Album Review: Shrines by Purity Ring

Released July 23 via 4AD

UK-based record label 4AD signed this Edmonton, Alberta duo on April 3, 2012, and just twenty days later, the record was announced. The band consists of Megan James (24), who handles vocals/piano and Corin Roddick (21), the mastermind behind the experimental productions. The two of them steer clear of the “predominant” instrumentation roles and like to roam free. When there’s just two of you, there is endless opportunities to learn and experiment with different instruments and sounds. With Shrines, that’s exactly what they’ve done, in precise manner of course.

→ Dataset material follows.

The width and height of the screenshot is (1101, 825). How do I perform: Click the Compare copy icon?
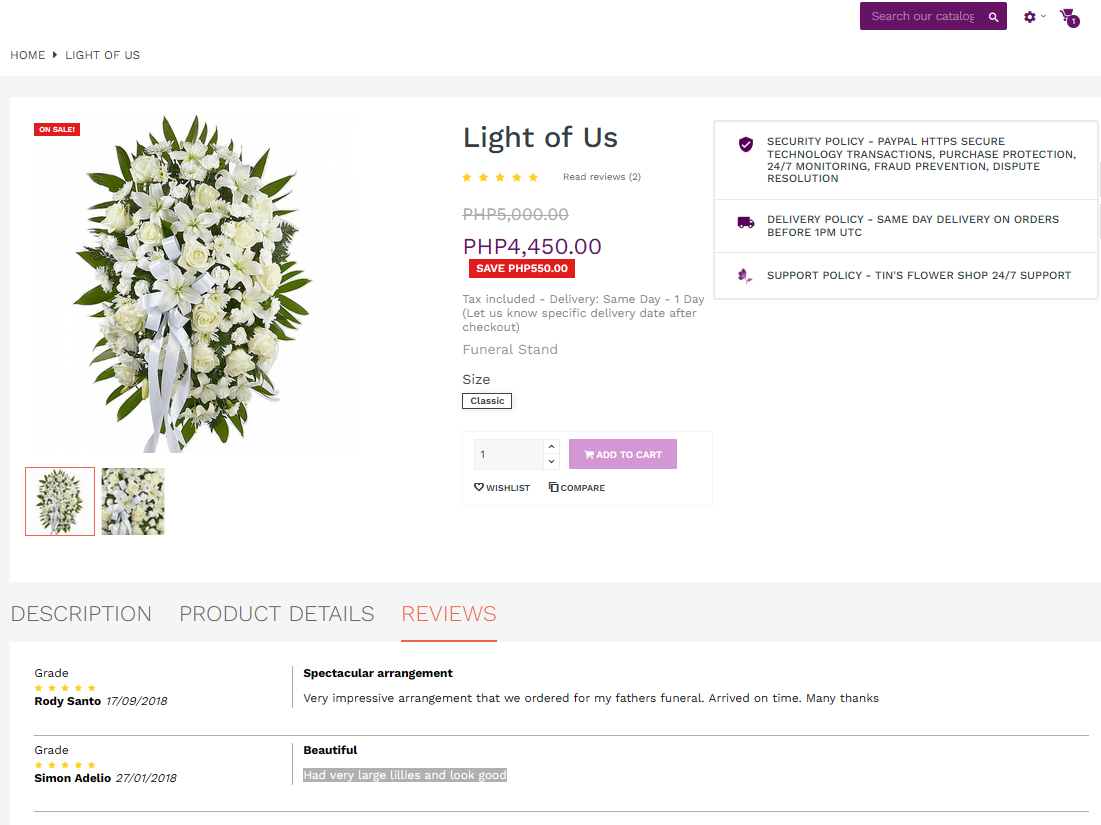[x=553, y=488]
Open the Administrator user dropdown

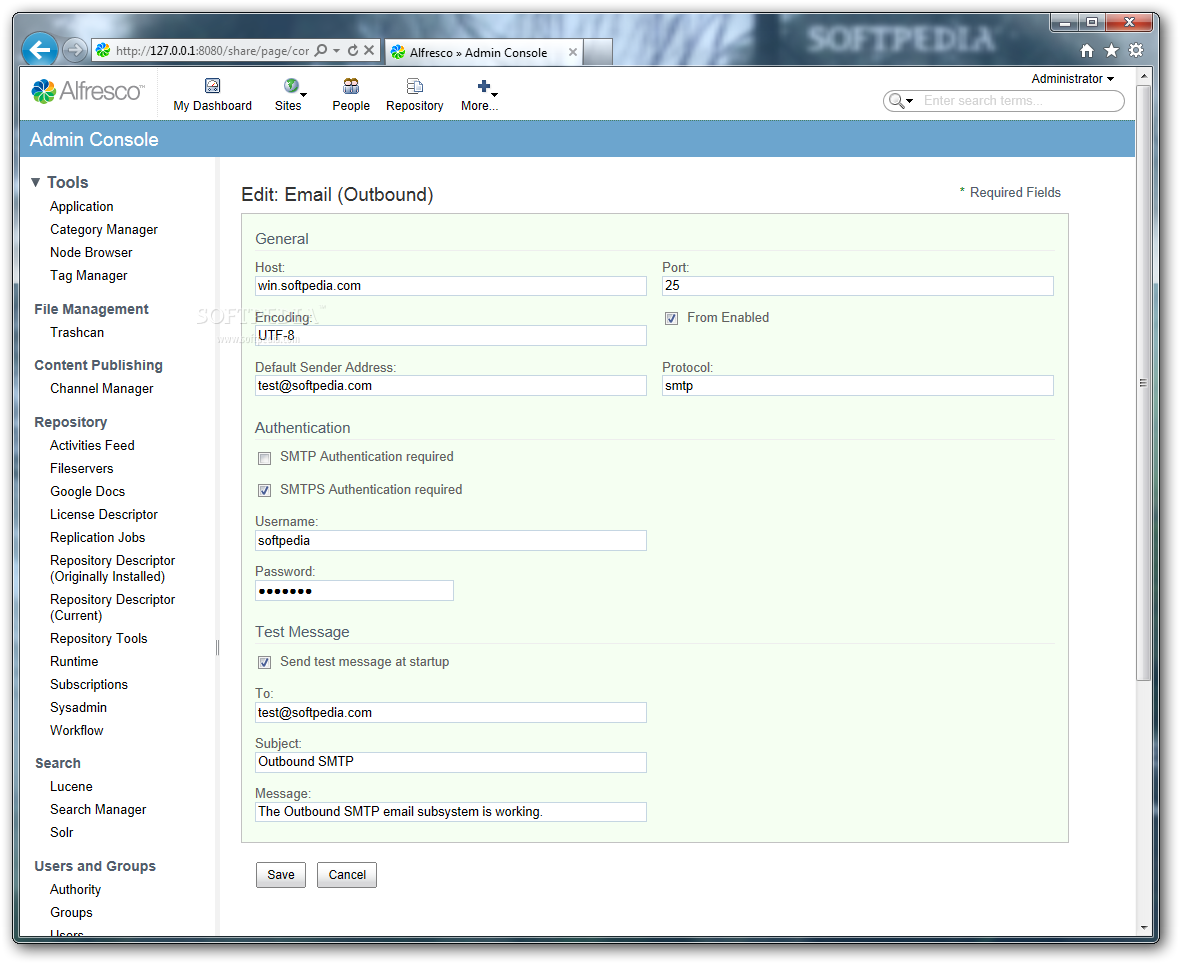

After the two of them left the band Born Gold, Roddick discovered a love for exploratory beats and sounds. You can place his sound somewhere in the Hip Hop/R&B/Synth/Dubstep realm. Think Lex Luger meets Zeds Dead. Listening to Shrines, you can pick apart where all the influences generate from. Playing up front at striker, James’ voice and delivery surpasses that airy dream pop sound we’ve all grown so accustomed to. Every line is conveyed with punch and purpose. You would be hard-pressed to find a track where she isn’t singing about a anatomy. Perhaps there was an ongoing metaphor during the writing process between a shrine and the body.

“Color your cartography and your dreams of me”

James touches on an array of sexual and disturbed topics with her writing style. However, it is her vocal work that makes Shrines so distinct and creepy. While Roddick’s luscious beats overflow, she exclaims  “Sea water is flowing from the middle of my thighs/Wild buffalo are dancing on cliff tops in the skies/Adorn me in feathers from dead birds and contemplate the size of leather palettes to wind me in” on the opening number. Right off the bat, if you’re not overwhelmed by the Clams Casino-esque sound, you’ll notice James has the fine ability to paint vivid pictures. From “I’ll stick red toothpicks in my dirt filled heart,” on “Grandloves” to “Glide up in my sternum and hold my little ribs around you” from the single “Fineshrine.” When I listen to this, my imagination runs completely wild. There’s a set of flashing images soaring through my mind that I gaze at with every listen. It’s easy to go on for days about the descriptive language she uses, matched with the puzzle-piece fitting haunting productions, but i’ll leave you some surprises.